In October 1999 I went to the hospital for what I had hoped would be an uneventful colonoscopy. Unfortunately, my oncologist had bad news for me as he said "you had four cancerous polyps which we removed, you have a 5 and one half centimeter tumor, I'm sorry, you have colon cancer; we are keeping you overnight, doing the surgery in the morning, you will have eight weeks to recover from the surgery and six months of chemotherapy." In a split second my life turned upside down. But in March 2000 I was hospitalized again with not only the stage 3 colon cancer but also with a bladder infection and severe dehydration. After six days I was much better and back at home. In all I received twenty treatments of 5FU chemotherapy and in July 2000 my oncologist this time called with good news as he said that no evidence of cancer had been detected, I was cancer-free. He also said "you are nothing short of a walking miracle."
When I was first diagnosed I had called the American Cancer Society seeking a local colon cancer support group and was dismayed to learn the nearest to Rhode Island was in Texas. However, a friend showed me an article in the city paper about Barbara Joyce who was asking for other colon cancer survivors to contact her regarding beginning such an organization. I called Barbara and joined the group, Colon Cancer Alliance/Voices of Rhode Island. Colon Cancer Alliance (CCA) became an invaluable part of my life as I could get all my questions answered and have my fears allayed through the wonderful people there. I was honored to be part of such a fine non-profit corporation.
During my illness I received great support from my daughter, son, brother and his wife as well as from aunts, uncles, cousins, friends and acquaintances. What I could never have known then was that ten years later I would be supporting my brother in his stage four colon cancer fight for his life. Once again due to the assistance of CCA/Voices of Rhode Island we were fortunate to have him for an additional three and a half years. Annually, Voices of Rhode Island holds its annual 5k walk/run. My proudest moment of being a member of Voices of RI was at one of our annual walks when my brother embraced me and said "I am proud of you."
In my brother's memory I am more eager than ever to help inform the public that colon cancer is "preventable, treatable and beatable."

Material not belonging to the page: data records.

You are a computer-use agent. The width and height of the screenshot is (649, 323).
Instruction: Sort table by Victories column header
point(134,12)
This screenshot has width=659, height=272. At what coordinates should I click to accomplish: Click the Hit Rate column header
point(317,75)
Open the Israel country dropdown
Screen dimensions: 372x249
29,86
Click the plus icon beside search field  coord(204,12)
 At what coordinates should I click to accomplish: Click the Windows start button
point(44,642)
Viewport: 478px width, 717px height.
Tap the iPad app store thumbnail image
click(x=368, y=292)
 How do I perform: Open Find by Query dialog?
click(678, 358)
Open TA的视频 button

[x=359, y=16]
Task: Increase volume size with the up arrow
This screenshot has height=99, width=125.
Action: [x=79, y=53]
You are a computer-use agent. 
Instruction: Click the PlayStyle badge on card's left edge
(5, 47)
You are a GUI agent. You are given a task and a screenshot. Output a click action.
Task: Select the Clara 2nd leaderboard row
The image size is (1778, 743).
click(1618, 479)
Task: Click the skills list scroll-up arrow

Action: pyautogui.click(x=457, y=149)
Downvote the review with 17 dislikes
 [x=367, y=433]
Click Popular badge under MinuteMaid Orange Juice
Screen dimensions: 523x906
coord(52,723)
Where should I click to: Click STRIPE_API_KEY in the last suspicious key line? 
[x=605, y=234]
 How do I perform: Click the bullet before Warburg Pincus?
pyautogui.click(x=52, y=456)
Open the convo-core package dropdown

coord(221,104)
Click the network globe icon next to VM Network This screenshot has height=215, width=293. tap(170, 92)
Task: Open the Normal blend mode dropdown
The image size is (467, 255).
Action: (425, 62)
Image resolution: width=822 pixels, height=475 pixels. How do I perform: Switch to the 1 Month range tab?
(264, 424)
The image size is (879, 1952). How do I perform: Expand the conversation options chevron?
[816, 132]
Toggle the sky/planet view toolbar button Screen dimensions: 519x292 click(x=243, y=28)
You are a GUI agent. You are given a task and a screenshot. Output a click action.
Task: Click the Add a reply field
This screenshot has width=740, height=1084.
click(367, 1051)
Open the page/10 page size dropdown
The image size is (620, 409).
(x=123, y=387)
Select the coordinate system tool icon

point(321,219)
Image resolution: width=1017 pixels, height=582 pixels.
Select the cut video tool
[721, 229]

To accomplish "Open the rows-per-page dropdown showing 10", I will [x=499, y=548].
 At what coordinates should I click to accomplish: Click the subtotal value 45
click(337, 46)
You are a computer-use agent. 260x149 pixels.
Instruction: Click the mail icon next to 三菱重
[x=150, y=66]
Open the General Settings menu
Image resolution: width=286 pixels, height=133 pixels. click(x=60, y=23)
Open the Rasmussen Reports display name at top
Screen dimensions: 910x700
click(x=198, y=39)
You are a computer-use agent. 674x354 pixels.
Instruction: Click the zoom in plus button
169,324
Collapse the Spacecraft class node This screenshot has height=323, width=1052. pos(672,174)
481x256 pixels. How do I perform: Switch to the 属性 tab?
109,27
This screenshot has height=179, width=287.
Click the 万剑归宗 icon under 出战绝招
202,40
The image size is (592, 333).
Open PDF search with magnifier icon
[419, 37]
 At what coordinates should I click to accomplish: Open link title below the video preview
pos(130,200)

I was diagnosed in April 2006 with Stage IV colon cancer at 42 years old. My sons at the time were 21, 19 and 14. In January 2006, I had some intermittent pains in my right side that would last about 30 seconds. Soon the time between pains and the duration/intensity of the pain increased. My mom and sister literally dragged me to the doctor when I doubled over in front of them. I thought it was either my gallbladder or appendices. In hindsight - PAIN is always a symptom. I was given a CAT scan and sent immediately to the hospital since there was so much 'infection' no one could read the scan. It was late in the evening and the on call radiologist had left for the night. A well-known surgeon read my results and explained to my husband and I that I had diverticulitis and it was basically an 'oil spill' that needed to be cleaned up with antibiotics. I spent 5 days in the hospital on a liquid diet and antibiotics. The well-known surgeon visited me every day. I was sent home still on a liquid diet and antibiotics. I rebounded and felt great - began exercising and went back to work. The well-known surgeon suggested I book an appointment with him and asked that I get another CAT scan. I followed his instructions rather reluctantly rationalizing that I felt fine and I didn't have the time for all this follow up. Well, the CAT came back with some 'narrowing in the colon'. The well-known surgeon said he wanted me to go for a colonoscopy. Now, I was even more frustrated. I felt just fine. The well-known surgeon did my colonoscopy. He spoke to my husband and told him - "she is almost 100 percent blocked". He tried a pediatric scope and biopsied the blockage (mass in my colon). Either way he said it had to come out- cancerous or not. I was immediately sent for a barium enema. It wasn't until then that I felt my world tumbling down. I went home and googled all the buzz words: colon, narrow colon, blocked colon... I read and researched and read some more. I prepared myself for the worst case scenario..Stage IV Colon Cancer. But I didn't have any symptoms. Maybe the narrow stool - "like pencils" but no massive blood, no weight loss - nothing typical. As the days passed to our appointment with the well-known surgeon - to get the results - I did start to notice a black, tar like substance on my stool.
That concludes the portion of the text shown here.